Like every blogger, I think about what and how to write so that people read it. And the conclusion is not entirely happy.
Recently my colleague Martin wrote an article about experiences with the life cycle of projects in large companies and reminded me of one thing. Yes, sometimes we do great things, put a lot of effort into it and the result is that nobody wants it and nobody knows about it.
And everyone who creates something encounters this problem. Either a blog, food photos on Instagram or implementation of a business intelligence system in a large company.

Bill Gates used to say: "Content is king". So when you made good content, you had fans. More content, more fans.
Today this doesn't work. We can all create good content now, and most importantly - quickly. For a good article you no longer need a professional camera, writing skills or html knowledge. Open wordpress, 20 minutes and it's done. And all this thanks to technical progress, which I admire and to which I'm grateful for what I have today.
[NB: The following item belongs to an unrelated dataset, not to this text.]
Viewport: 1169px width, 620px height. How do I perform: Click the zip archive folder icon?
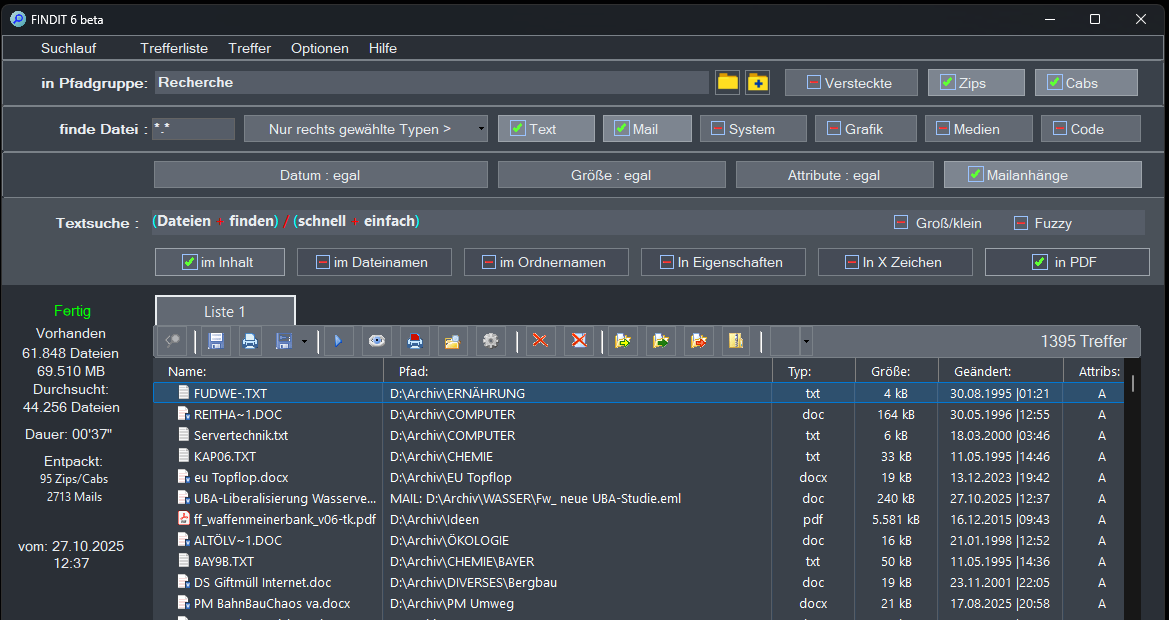pyautogui.click(x=736, y=341)
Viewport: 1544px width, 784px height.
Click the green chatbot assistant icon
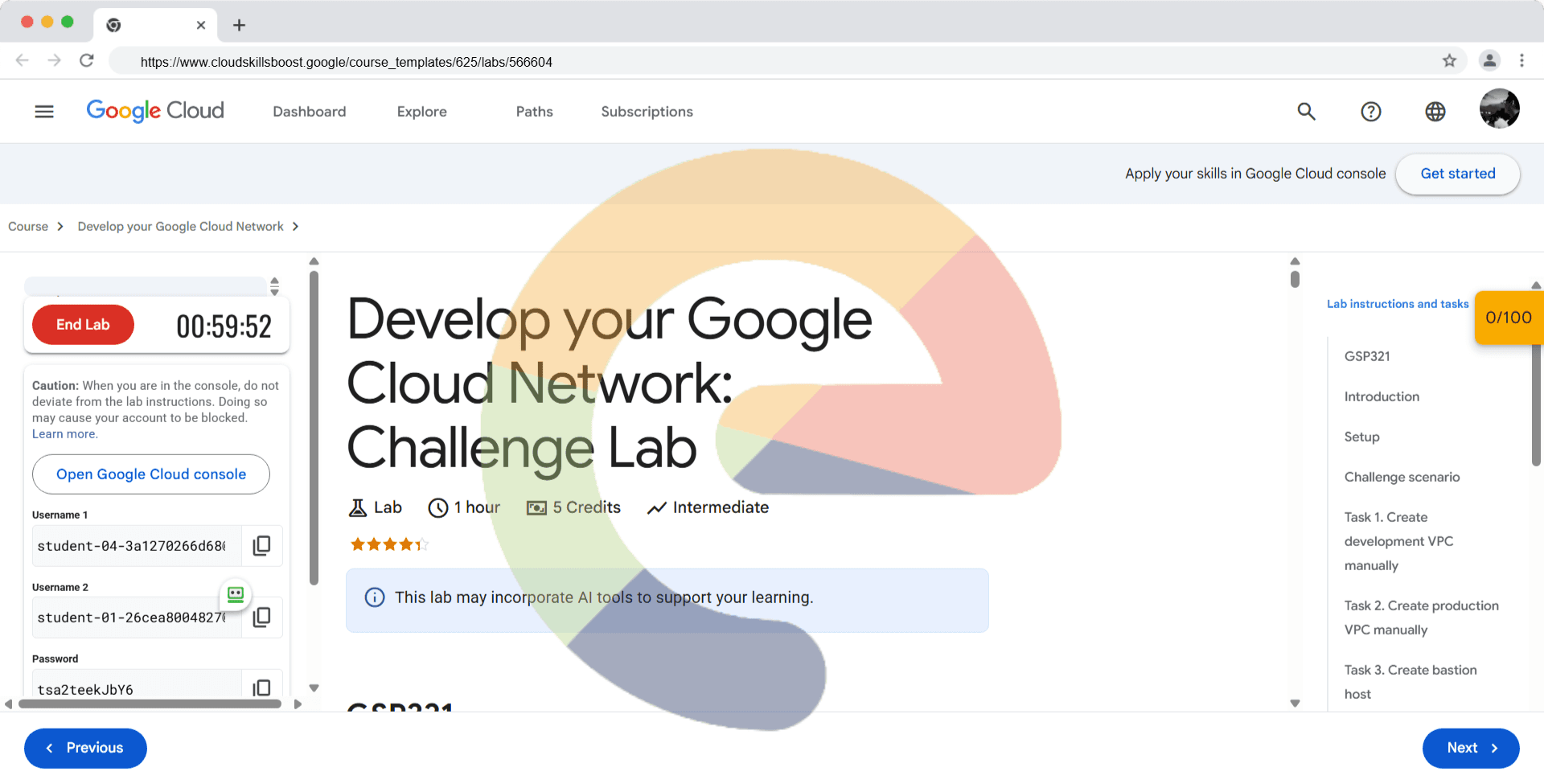[236, 594]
And the same thing happens in all spheres. You don't have to be a genius to install software for a customer. You can quickly master what you have no idea about. And if you do something excellently, it usually means everyone can do it.
And all this tells me that the era of content is ending today. Content is no longer king. Today, distribution is queen.
A blog is not good because someone writes something well. It's good if someone can talk about it louder than others. And the same applies to work. I can bet that we can all implement everything for everyone. But such implementation itself is no longer what people will pay for. Today, a good company is one that can do something and present it interestingly.
According to my experience, my blog in Russian is more popular than this one in Czech precisely because I write this blog more for myself, not for someone else. I don't put much time into making potential readers see it. For now I'm just looking for topics and trying to understand which of them are even interesting for Czechs.
And the golden 80/20 rule applies. 20% of work generates 80% of the result. And when we want to spend an hour a day on our blog, we give 10 minutes to writing and half an hour to promotion. When we do a project that lasts 100 days, we should technically manage it in maybe 20, the rest of the time we should give to more important things - internal advertising and user support.